§ SOURCE EXTRACT:
## Start

(1) Every tobacco product manufacturer
whose cigarettes are sold in this state, whether directly or
through a wholesaler, distributor, retailer, or similar
intermediary or intermediaries, shall execute and deliver on a
form prescribed by the attorney general a certification to the
attorney general, no later than the thirtieth day of April each
year, certifying under penalty of perjury that, as of the date of
such certification, the tobacco product manufacturer is either a
participating manufacturer; or is in full compliance with RCW 70.157.020(b)(1), including all payments required by that section
or chapter 25, Laws of 2003.
(a) A participating manufacturer shall include in its
certification a list of its brand families. The participating
manufacturer shall update the list thirty calendar days prior to
any addition to or modification of its brand families by
executing and delivering a supplemental certification to the
attorney general.
(b) A nonparticipating manufacturer shall include in its
certification: (i) A list of all of its brand families and the
number of units sold for each brand family that were sold in the
state during the preceding calendar year; (ii) a list of all of
its brand families that have been sold in the state at anytime
during the current calendar year; (iii) indicating, by an
asterisk, any brand family sold in the state during the preceding
calendar year that is no longer being sold in the state as of the
date of such certification; and (iv) identifying by name and
address any other manufacturer of brand families in the preceding
or current calendar year. The nonparticipating manufacturer
shall update the list thirty calendar days prior to any addition
to or modification of its brand families by executing and
delivering a supplemental certification to the attorney general.
(c) In the case of a nonparticipating manufacturer, the
certification shall further certify:
(i) That the nonparticipating manufacturer is registered to
do business in the state or has appointed a resident agent for
service of process and provided notice as required by RCW 70.158.040;
(ii) That the nonparticipating manufacturer: (A) Has
established and continues to maintain a qualified escrow fund;
and (B) has executed a qualified escrow agreement that has been
reviewed and approved by the attorney general and that governs
the qualified escrow fund;
(iii) That the nonparticipating manufacturer is in full
compliance with RCW 70.157.020(b)(1) and this chapter, and any
rules adopted pursuant thereto; and
(iv)(A) The name, address, and telephone number of the
financial institution where the nonparticipating manufacturer has
established a qualified escrow fund required pursuant to RCW 70.157.020(b)(1) and all rules adopted thereunder; (B) the
account number of the qualified escrow fund and any subaccount
number for the state of Washington; (C) the amount the
nonparticipating manufacturer placed in the fund for cigarettes
sold in the state during the preceding calendar year, the date
and amount of each deposit, and evidence or verification as may
be deemed necessary by the attorney general to confirm the
foregoing; and (D) the amount and date of any withdrawal or
transfer of funds the nonparticipating manufacturer made at any
time from the fund or from any other qualified escrow fund into
which it ever made escrow payments pursuant to RCW 70.157.020(b)(1) and all rules adopted thereunder.

## End

§ MATERIAL:
## Start

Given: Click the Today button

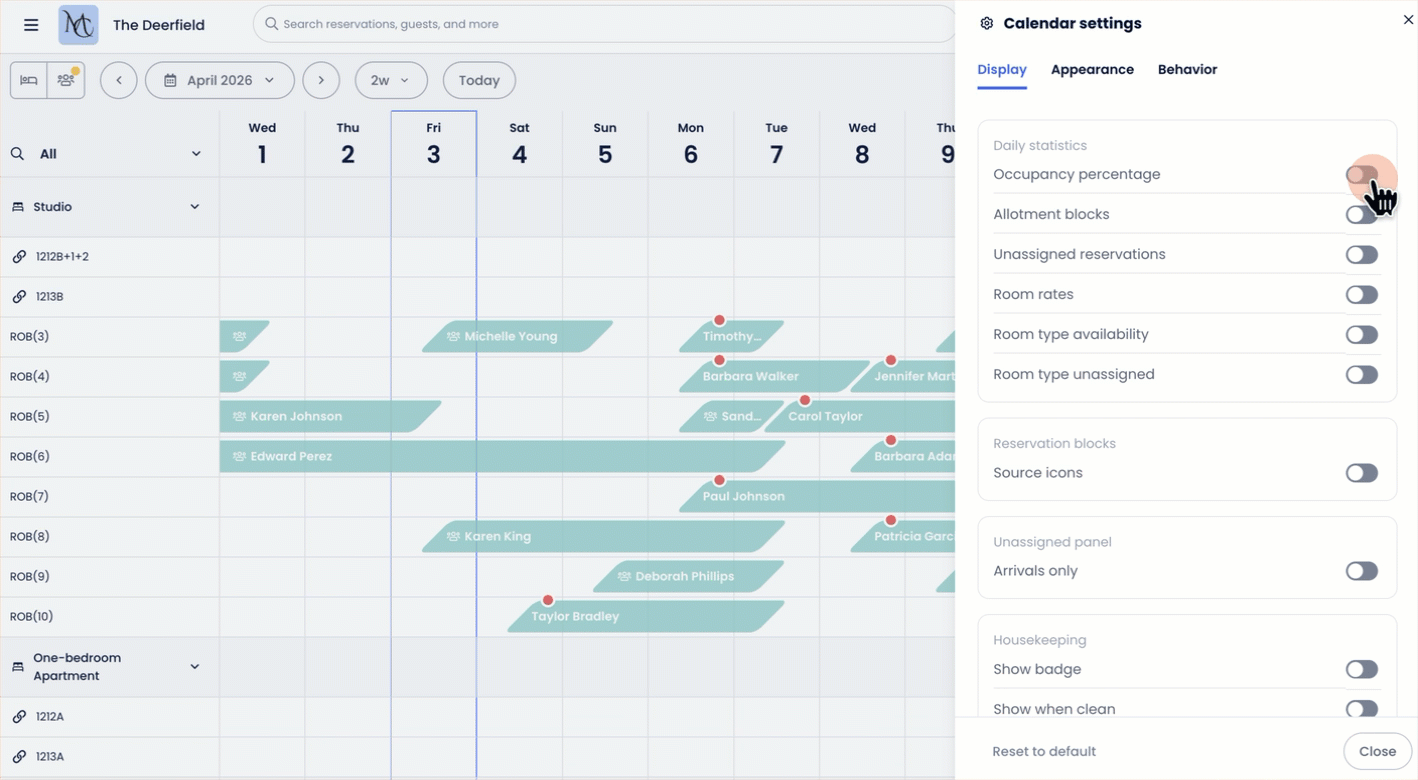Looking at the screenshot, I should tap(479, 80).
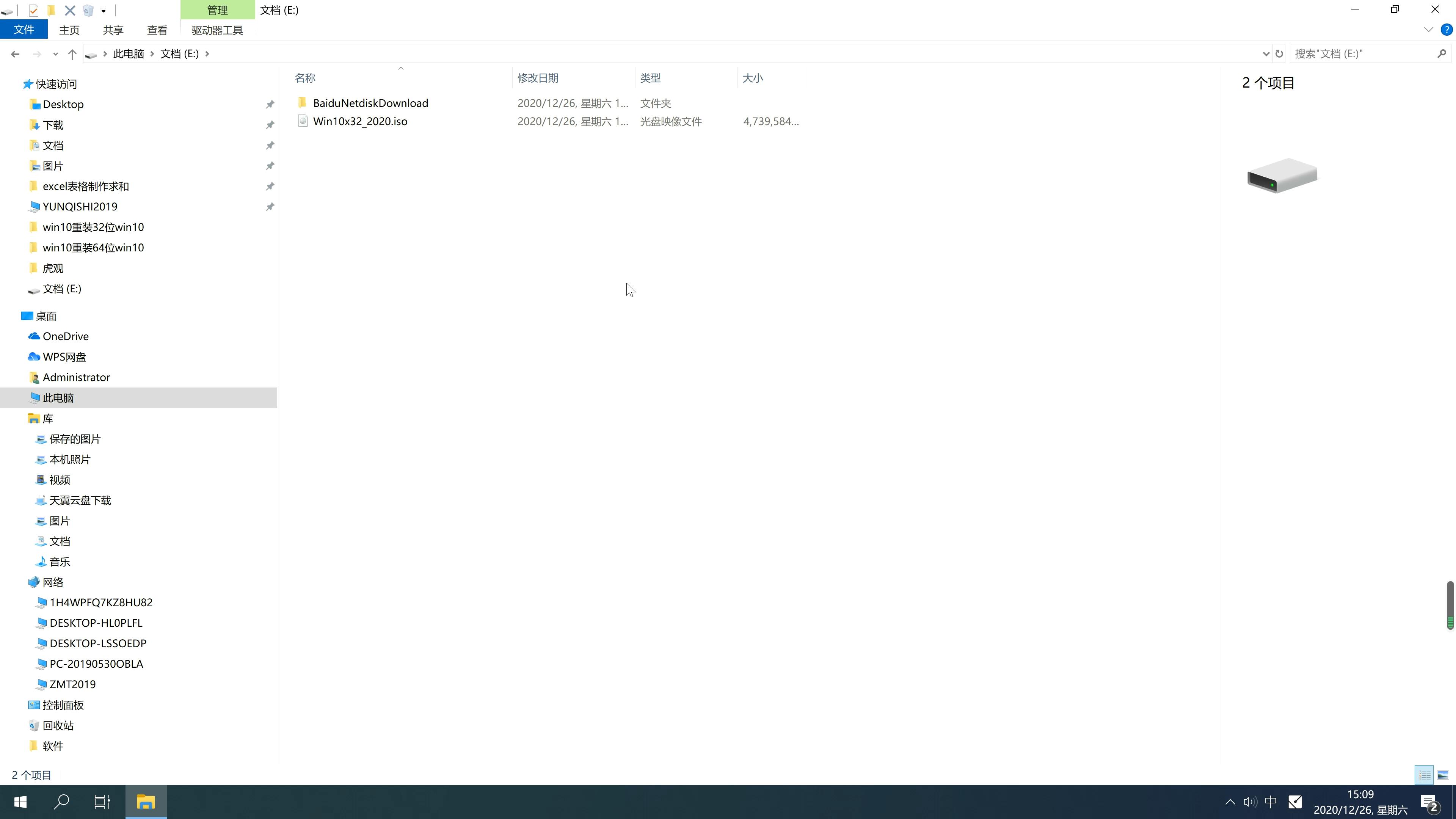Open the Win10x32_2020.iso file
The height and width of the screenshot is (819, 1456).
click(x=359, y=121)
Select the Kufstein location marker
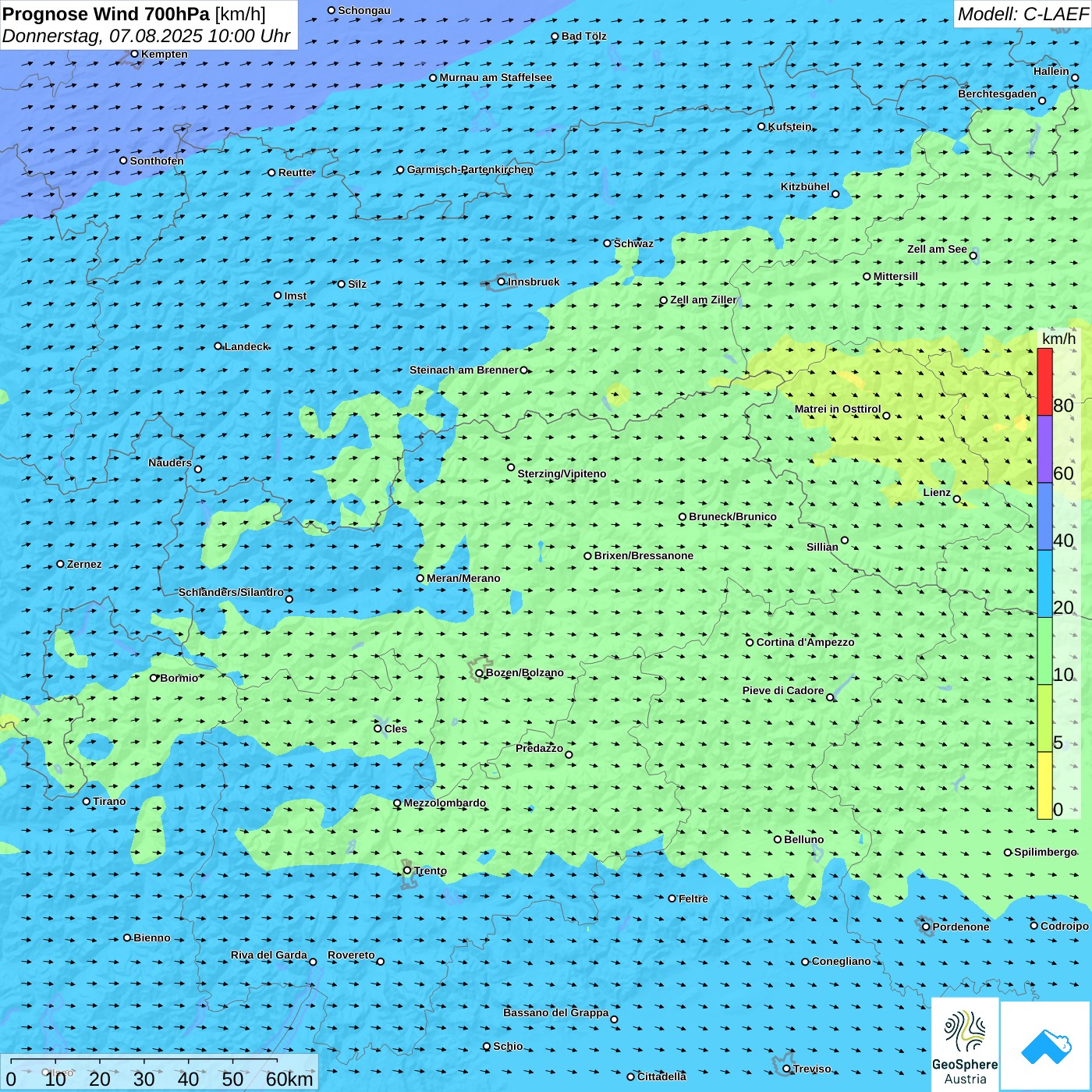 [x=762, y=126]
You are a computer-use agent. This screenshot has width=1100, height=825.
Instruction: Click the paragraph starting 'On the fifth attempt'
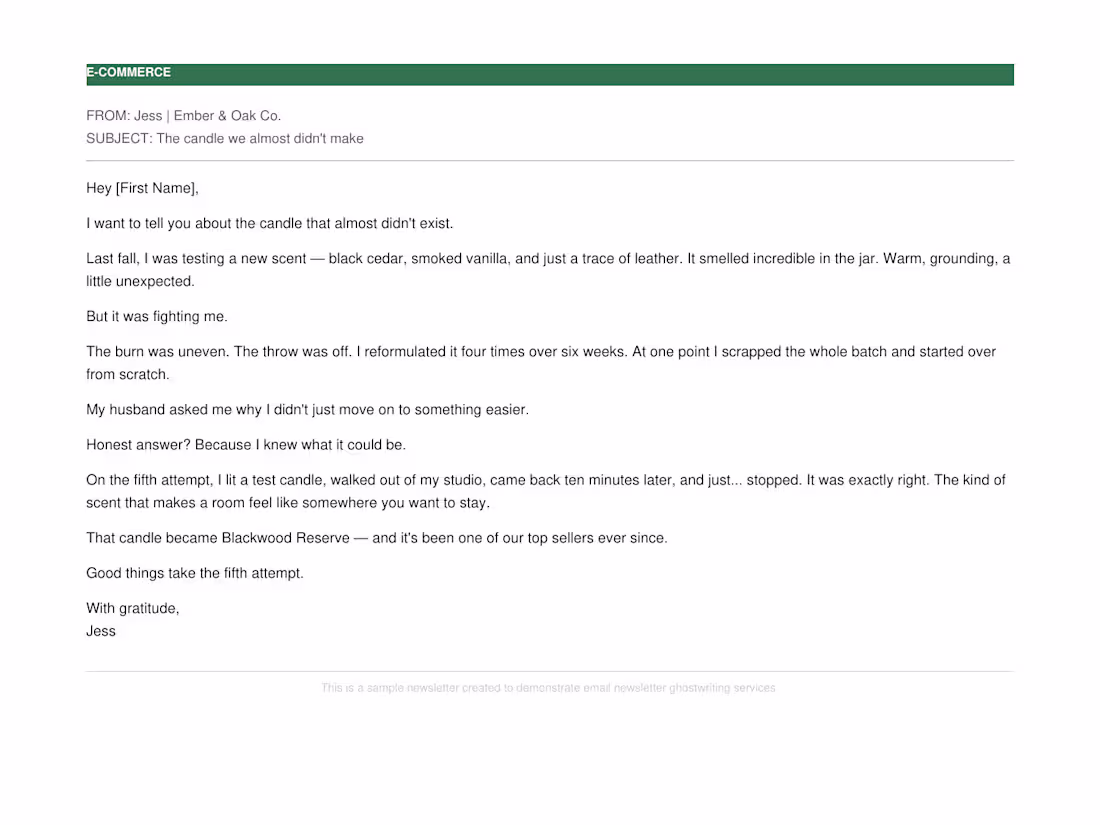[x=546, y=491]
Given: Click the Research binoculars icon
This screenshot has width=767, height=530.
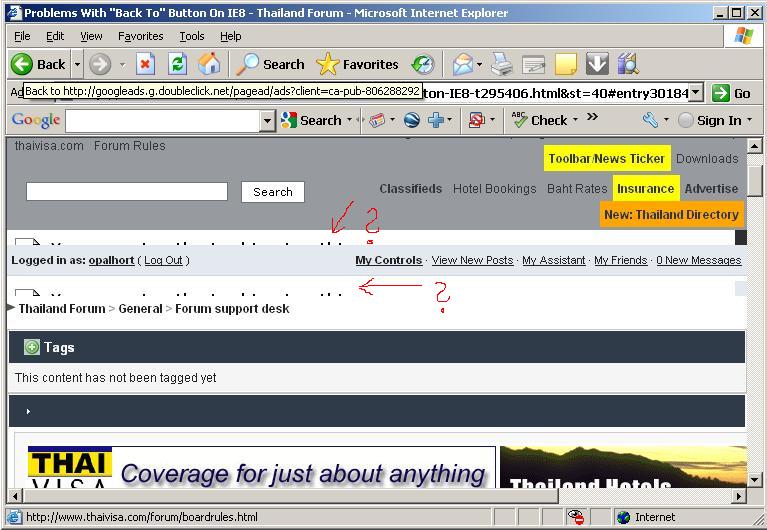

## End

§ TO DO:
(a) Answer these questions from the tobacco certification statute:
(i) By what date each year must the certification reach the attorney general?
(ii) How many calendar days before adding or modifying a brand family must a participating manufacturer update its list?
(iii) What mark must a nonparticipating manufacturer use for a brand family sold in the state during the preceding calendar year that is no longer sold there?
(b) From the tobacco certification statute, extract the stretch from "(1) Every tobacco" through "Laws of 2003." word for word.
(c) Extend the tobacco certification statute past its final sentence.

§ ANSWERS IN ORDER:
(a)
(i) No later than the thirtieth day of April.
(ii) Thirty calendar days.
(iii) An asterisk.

(b)
(1) Every tobacco product manufacturer
whose cigarettes are sold in this state, whether directly or
through a wholesaler, distributor, retailer, or similar
intermediary or intermediaries, shall execute and deliver on a
form prescribed by the attorney general a certification to the
attorney general, no later than the thirtieth day of April each
year, certifying under penalty of perjury that, as of the date of
such certification, the tobacco product manufacturer is either a
participating manufacturer; or is in full compliance with RCW 70.157.020(b)(1), including all payments required by that section
or chapter 25, Laws of 2003.

(c)
(d) A tobacco product manufacturer may not include a brand
family in its certification unless: (i) In the case of a
participating manufacturer, the participating manufacturer
affirms that the brand family is to be deemed to be its
cigarettes for purposes of calculating its payments under the
master settlement agreement for the relevant year, in the volume
and shares determined pursuant to the master settlement
agreement; and (ii) in the case of a nonparticipating
manufacturer, the nonparticipating manufacturer affirms that the
brand family is to be deemed to be its cigarettes for purposes of
RCW 70.157.020(b)(1). Nothing in this section limits or
otherwise affects the state's right to maintain that a brand
family constitutes cigarettes of a different tobacco product
manufacturer for purposes of calculating payments under the
master settlement agreement or for purposes of RCW 70.157.020.
(e) A tobacco product manufacturer shall maintain all
invoices and documentation of sales and other information relied
upon for such certification for a period of five years, unless
otherwise required by law to maintain them for a greater period
of time.
(2) Not later than November 1, 2003, the attorney general
shall develop and publish on its web site a directory listing all
tobacco product manufacturers that have provided current and
accurate certifications conforming to the requirements of this
section and all brand families that are listed in these
certifications, except as noted below:
(a) The attorney general shall not include or retain in the
directory the name or brand families of any nonparticipating
manufacturer that has failed to provide the required
certification or whose certification the attorney general
determines is not in compliance with subsection (1)(b) and (c) of
this section, unless the attorney general has determined that the
violation has been cured to the satisfaction of the attorney
general.
(b) Neither a tobacco product manufacturer nor brand family
shall be included or retained in the directory if the attorney
general concludes, in the case of a nonparticipating
manufacturer, that: (i) Any escrow payment required pursuant to
RCW 70.157.020(b)(1) for any period for any brand family, whether
or not listed by the nonparticipating manufacturer, has not been
fully paid into a qualified escrow fund governed by a qualified
escrow agreement that has been approved by the attorney general;
or (ii) any outstanding final judgment, including interest, for a
violation of RCW 70.157.020(b)(1) that has not been fully
satisfied for the brand family or manufacturer.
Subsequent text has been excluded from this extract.